I've been writing ever since.  

My first children's book was a take on the fable of King Midas.  But before anything could come of that, I met my fate, in the irresistible form of Chaim, my beloved Israeli, on leave In England to study sculpture.  To be brief, I followed him back to his kibbutz In Western Galilee, intending of course, to lure him out of there, as I didn't see myself as a daughter of toil on a farm.  Nine years later!
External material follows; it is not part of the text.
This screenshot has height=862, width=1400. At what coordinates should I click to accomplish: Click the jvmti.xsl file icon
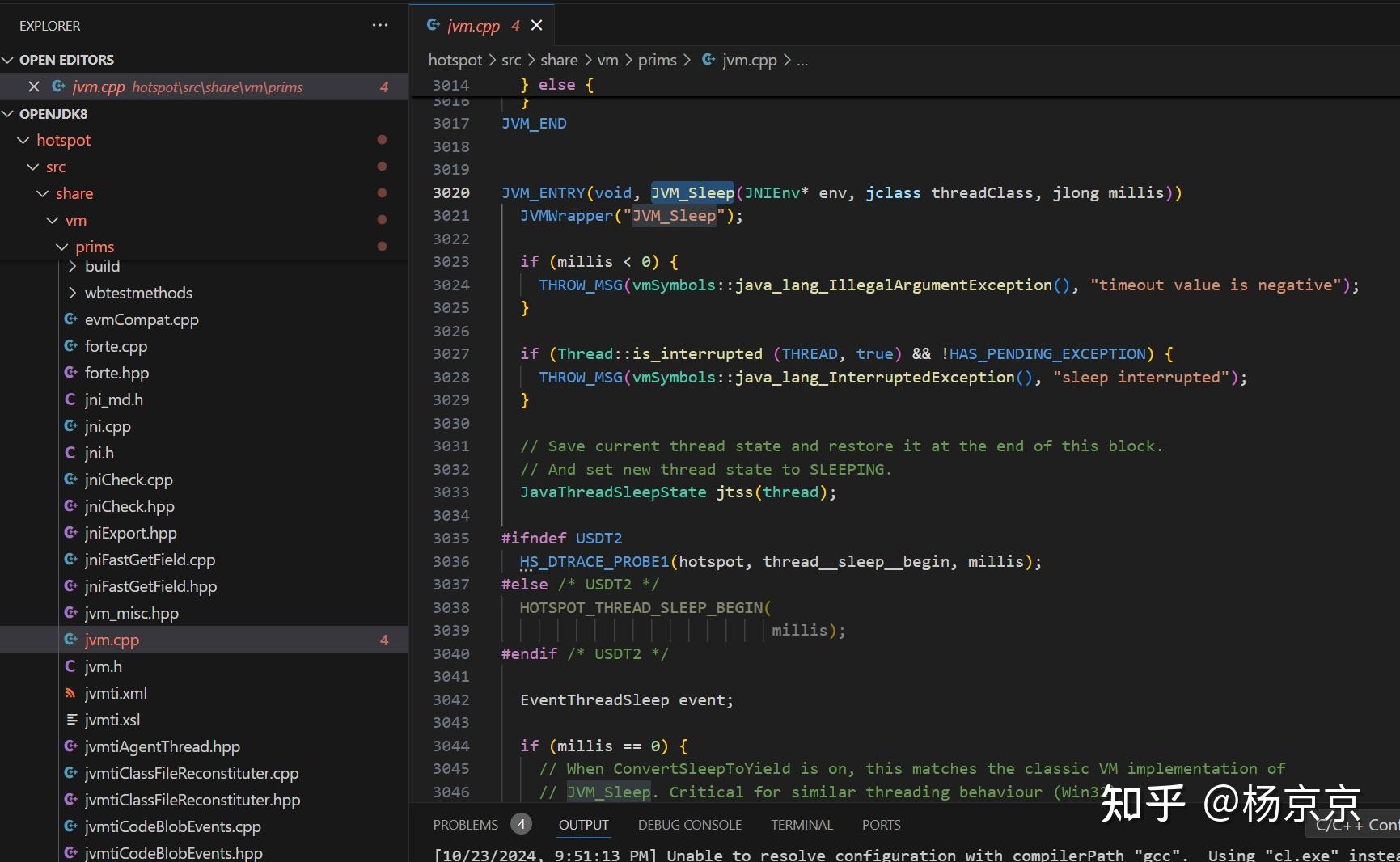71,720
To my surprise (and my family and friends' dismay) I loved It there, becoming in succession a farmer (chickens, guavas and vines) and a teacher of English as a foreign language which I adored, and was good at.  Acting and teaching feed into each other.

By the time we returned to Britain in 1971, we were married (in Cyprus) and had three lively little boys.  I then had to get stuck in to earning.  I wrote book after non-best-selling book, until I stumbled upon the idea of bringing a toy plastic American Indian to life in a magic cupboard.  This was helped in no small part by my youngest son, Omri, for whom it started as a bedtime story! Even though by today's progressive rules I misnamed him, my little Native American has done very well for me, selling millions of copies, and being turned into a movie in 1995. 

Our boys grew up, and Chaim sadly died, and I am now living with my kind middle son, Gillon, and his sweet wife, Olga - just outside Shepperton, UK and still hoping to have more books published.  Some folks just don't know when to quit! 

There was an old lady called Lynne

Who should have been shoved In the bin.

But she keeps on going,

Shows no signs of slowing -

And - no.  It's not down to the gin.